Figure 5.  Percentage of each marine ecoregion (out to 200 nautical miles) covered by nationally designated protected areas in 2012. Of the 232 ecoregions, 59% still have less than 1% of their area protected and 87% have less than 10% protected, the target originally set for all marine ecoregions to be achieved by 2012. Source: WDPA 20122 base on ecoregions froma Spalding et al. 2007.

The Challenges

Some marine scientists propose that we need 20% or 30% protection of representative ocean ecosystems to ensure sustained ocean health. Achieving the 10% Aichi Target will be the first significant step toward ocean area protection, but probably not the last.      
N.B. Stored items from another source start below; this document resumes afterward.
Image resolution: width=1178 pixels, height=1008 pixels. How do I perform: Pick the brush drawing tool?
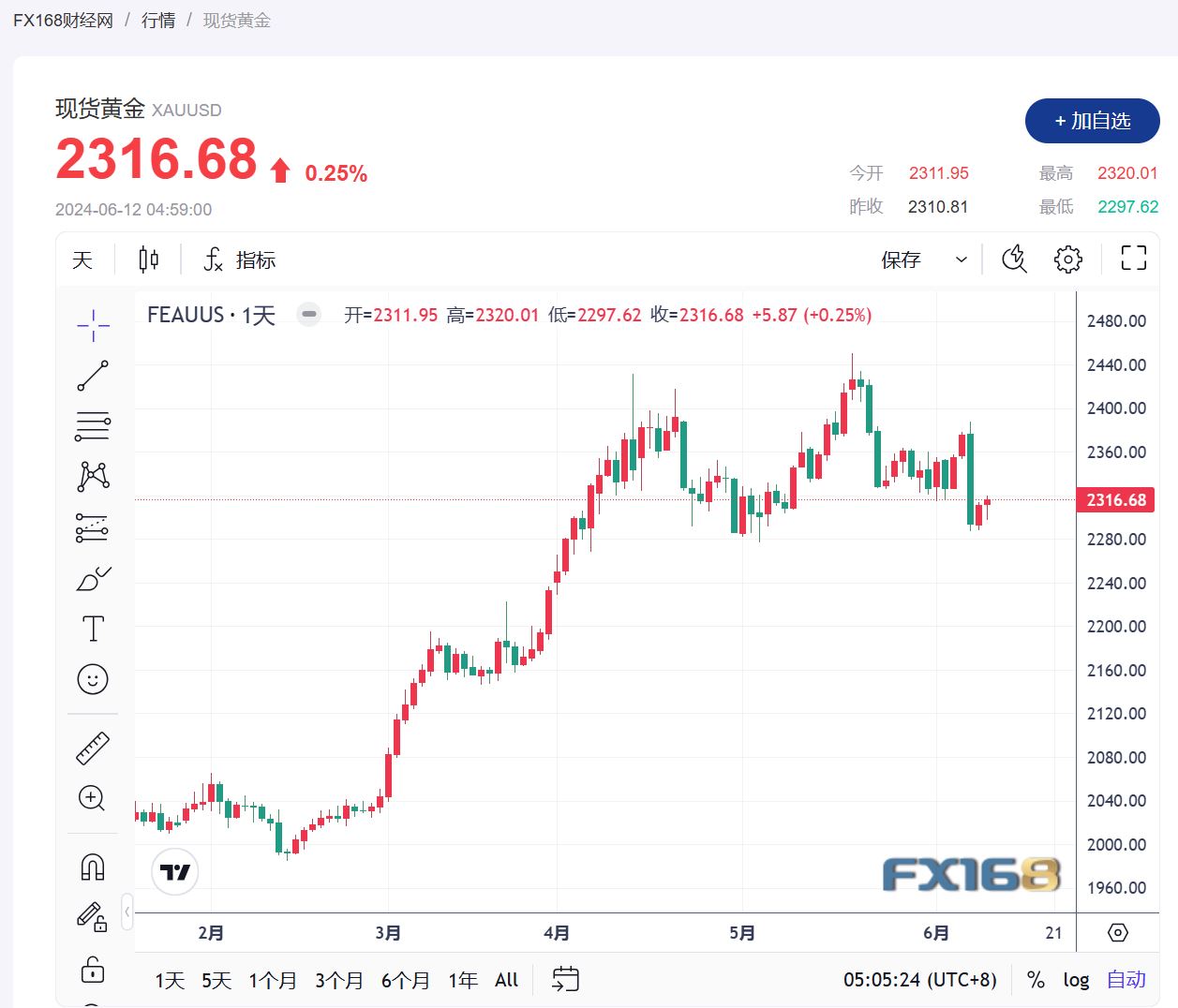(x=92, y=578)
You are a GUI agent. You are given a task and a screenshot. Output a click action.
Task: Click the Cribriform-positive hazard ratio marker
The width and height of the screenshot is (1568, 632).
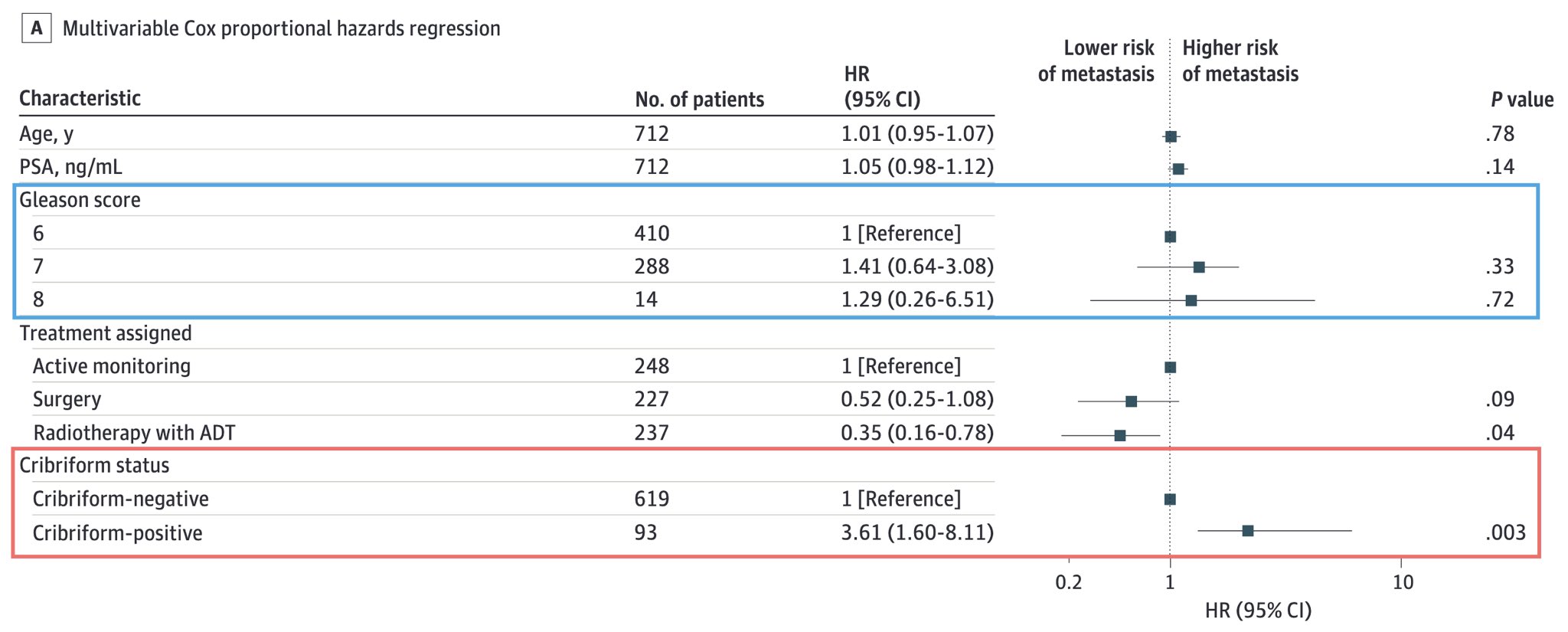tap(1248, 530)
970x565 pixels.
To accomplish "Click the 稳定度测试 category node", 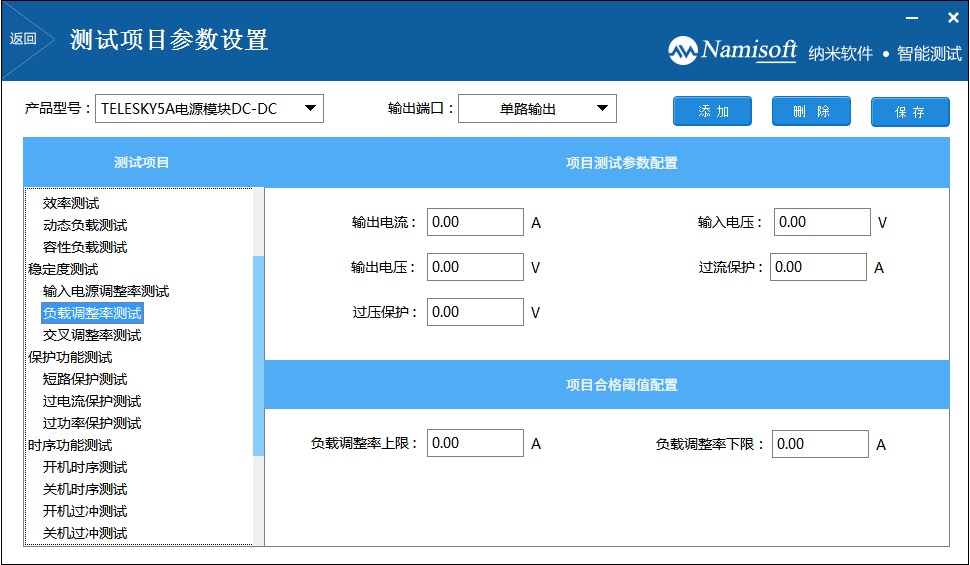I will tap(63, 269).
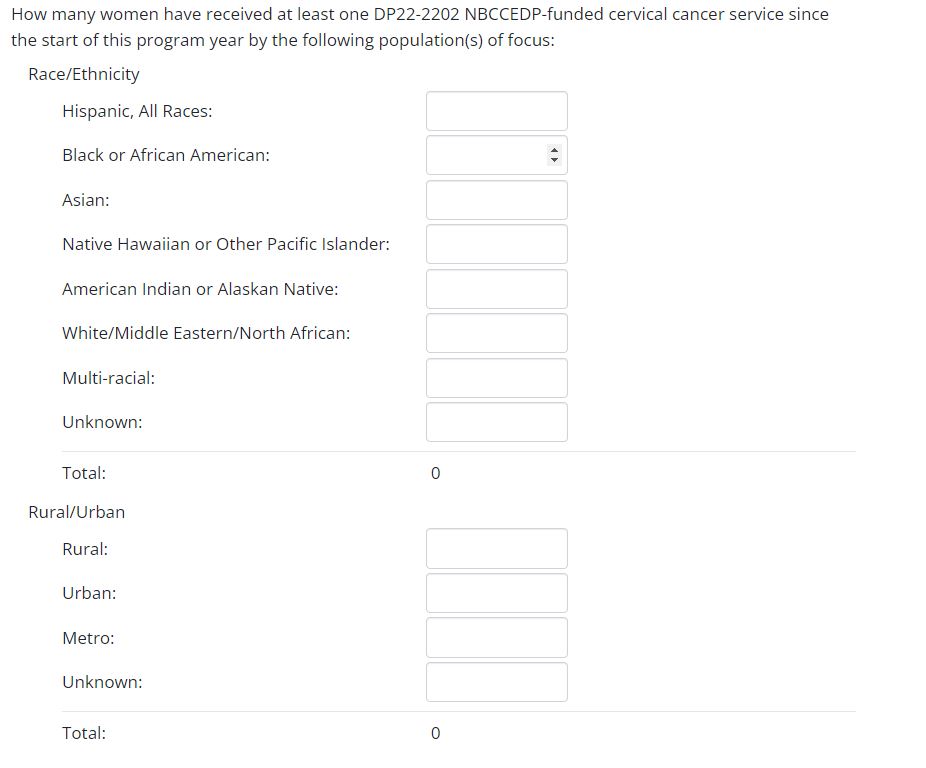This screenshot has width=926, height=768.
Task: Click the Native Hawaiian or Other Pacific Islander input
Action: [496, 244]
With the growing number of MPAs, we are now more likely to reach 10% protection by 2020 than we were a decade ago. However, this rapid expansion will present its own challenges—such as enforcement and effectiveness (3) - in achieving the true protection called for under Aichi Target 11.  Large MPAs are also unlikely to boost representative protection across all the marine ecoregions that are currently less than 10% protected. It remains to be seen whether all aspects of the target can be fulfilled, but at the current rate of progress, especially with the ongoing designation of large new MPAs, there is likely to be significant progress in meeting the 10% coverage target.      


[1] Dudley, N. (ed.) (2008) Guidelines for Appling Protected Areas Management Categories. IUCN: Gland, Switzerland. p. 8-9.
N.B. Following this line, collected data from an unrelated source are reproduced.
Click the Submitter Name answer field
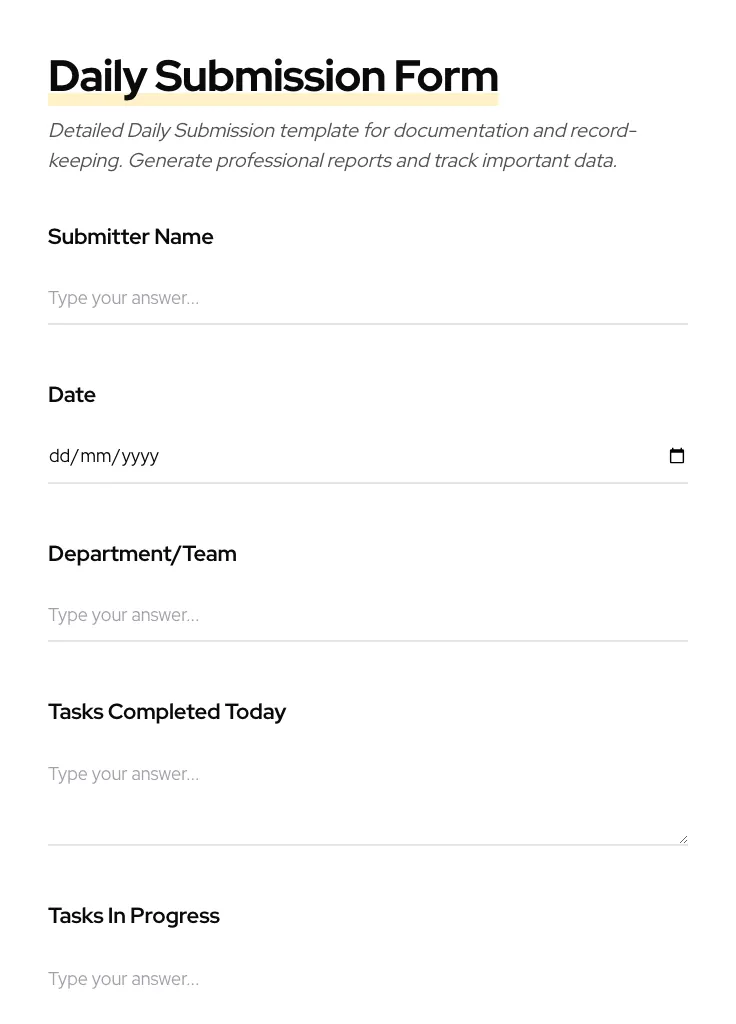Screen dimensions: 736x1024 (x=367, y=298)
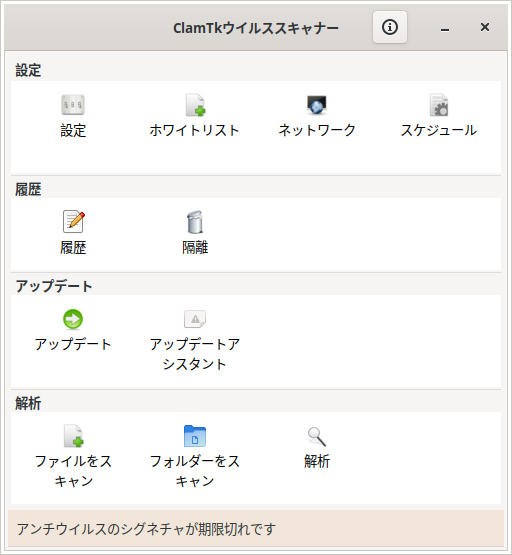The width and height of the screenshot is (512, 555).
Task: Click the green アップデート update arrow icon
Action: click(x=73, y=319)
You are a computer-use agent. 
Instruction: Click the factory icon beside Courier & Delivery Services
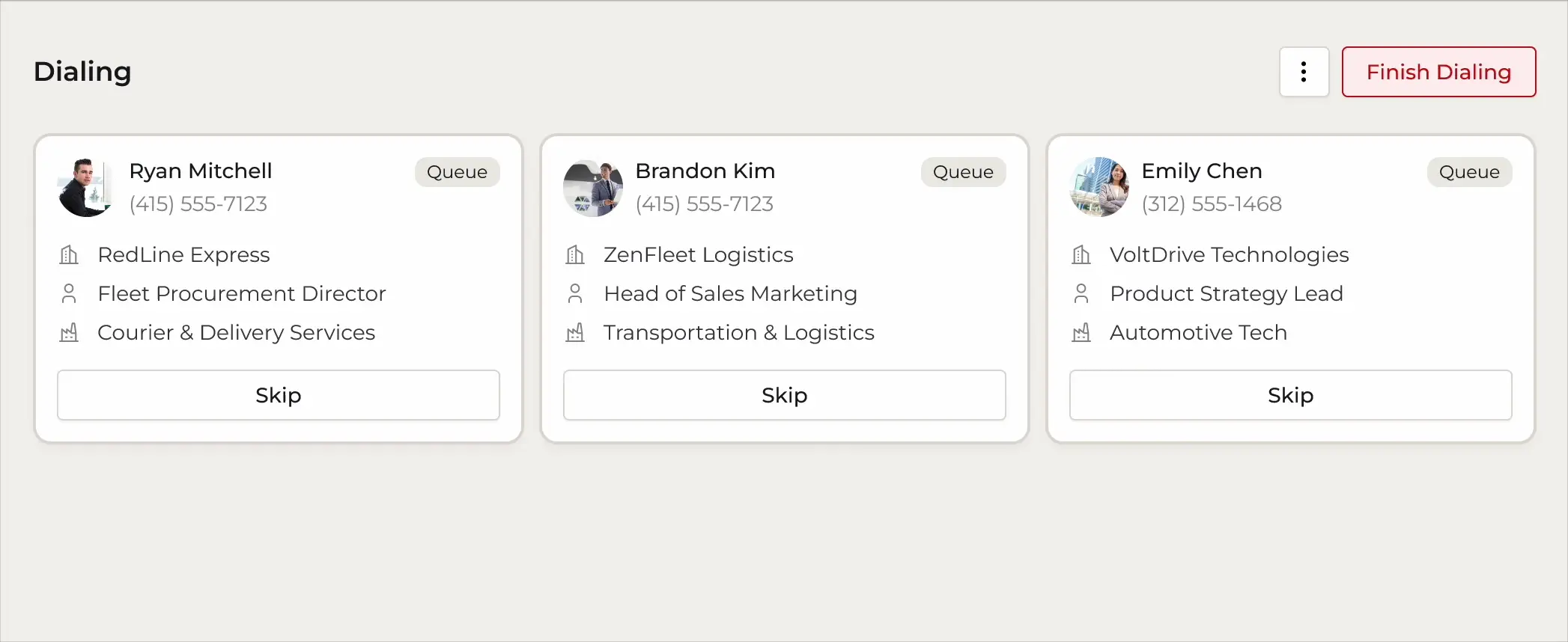[69, 332]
[2] Bastian Bertzky, Colleen Corrigan, James Kemsey, Siobhan Kenney, Corinna Ravilious, Charles Besançon and Neil Burgess (2012) Protected Planet Report 2012: Tracking progress towards global targets for protected areas. IUCN, Gland, Switzerland and UNEP-WCMC, Cambridge, UK.

(3) Pala, C. (2013) Giant Marine Reserves Pose Vast Challenges. Science 339: 640-641.  

[4] Pala, C. (2013) Giant Marine Reserves Pose Vast Challenges. Science 339: 640-641.

Additional Material:  How the World Database on Protected Areas Began

The basis for the database began in 1959, before UNEP was even created in 1972, when the United Nations (UN) Economic and Social Council called for a list of national parks and equivalent reserves in recognition that they ‘are valuable for economic and scientific reasons and also as areas for the future preservation of fauna and flora and geologic structures in their natural state’ (Resolution 713 (XXVIII)). The first UN List of Protected Areas, as it became known, was subsequently published in 1962. Today the UN List is incorporated into the WDPA, and the database itself was established in 1981. WDPA went on-line in 2008 and is regularly updated through direct contact with countries and other partners and covers a diverse range of protected areas. The WDPA holds both spatial and attribute data on protected areas from every country in the world, with the data sourced from government and non-government organizations (NGOs). The database includes nationally-designated (e.g. national parks, nature reserves) and internationally-recognized protected areas (e.g. UNESCO World Heritage Sites, Ramsar Wetlands of International Importance). It is regularly updated through direct contact with countries and other partners and covers a diverse range of protected areas. All protected areas within the database meet IUCN's definition of a protected area as an: "area of land and/or sea especially dedicated to the protection and maintenance of biological diversity, and of natural and associated cultural resources, and managed through legal or other effective means." (2)

Keeping a global database up to date is challenging – the global protected areas system is in constant flux with new protected areas being created, areas being expanded and contracted, and community and private protected areas receiving increasing recognition. At any one time the WDPA provides a snapshot of the current data that has been made available to UNEP-WCMC with an updated version of the database made available every month.